J’en suis tout triste, tout honteux, tout irrité. J’en veux à cette race de postillons insolents, de conducteurs filous, de mendiants obscènes, qui m’avaient rendu méchant, et qui sont peut-être cause que j’ai trop réellement cassé la tête du premier bandit offert à ma vengeance. Faisait-il le mort ? l’a-t-on emporté ? s’est-il sauvé lui-même ? Cela me fait penser que j’ai promis hier à lord B*** de ne pas sortir pour mon compte avant d’avoir été avec lui faire ma déposition. Si j’en croyais Tartaglia, nous nous tiendrions tranquilles.

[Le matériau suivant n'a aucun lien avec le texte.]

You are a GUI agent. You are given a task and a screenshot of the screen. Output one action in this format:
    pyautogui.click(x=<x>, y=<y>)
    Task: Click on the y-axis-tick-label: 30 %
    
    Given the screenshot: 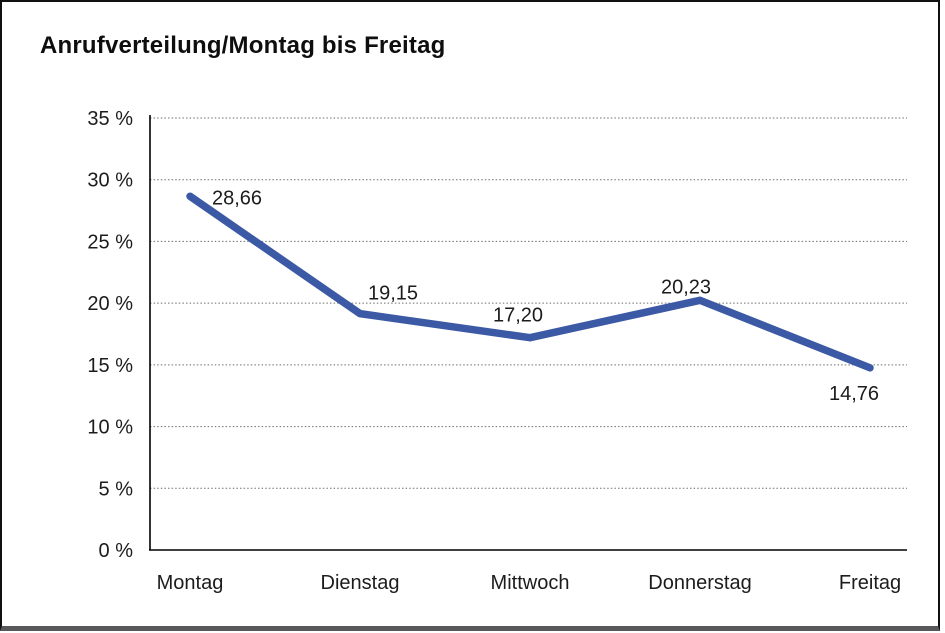 What is the action you would take?
    pyautogui.click(x=110, y=181)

Il assure que cela ne servira de rien ; qu’on va nous ennuyer pendant six mois en nous confrontant avec tous les bélîtres arrêtés pour d’autres méfaits ; enfin, que nos poursuites vont nous exposer à de pires aventures dès que nous quitterons Rome, et même dans Rome, peut-être. Il a l’air assez sûr de son fait. Peut-être aussi fait-il partie de quelque respectable société en commandite pour le détroussement des voyageurs. Je ferai ce que lord B*** jugera convenable.

Puisque je vous transmets l’opinion de Tartaglia, il faut que je vous dise de quelle merveilleuse apparition il a charmé l’instant de mon réveil.

— Il est huit heures, Excellence. C’est moi que vous avez chargé de vous faire lever.

— Tu en as menti. Je n’ai pas besoin et je ne veux pas de domestique.

— Moi, domestique, mossiou ? Vous n’y songez pas ! Un Romain domestique ! Cela ne s’est jamais vu et ne se verra jamais.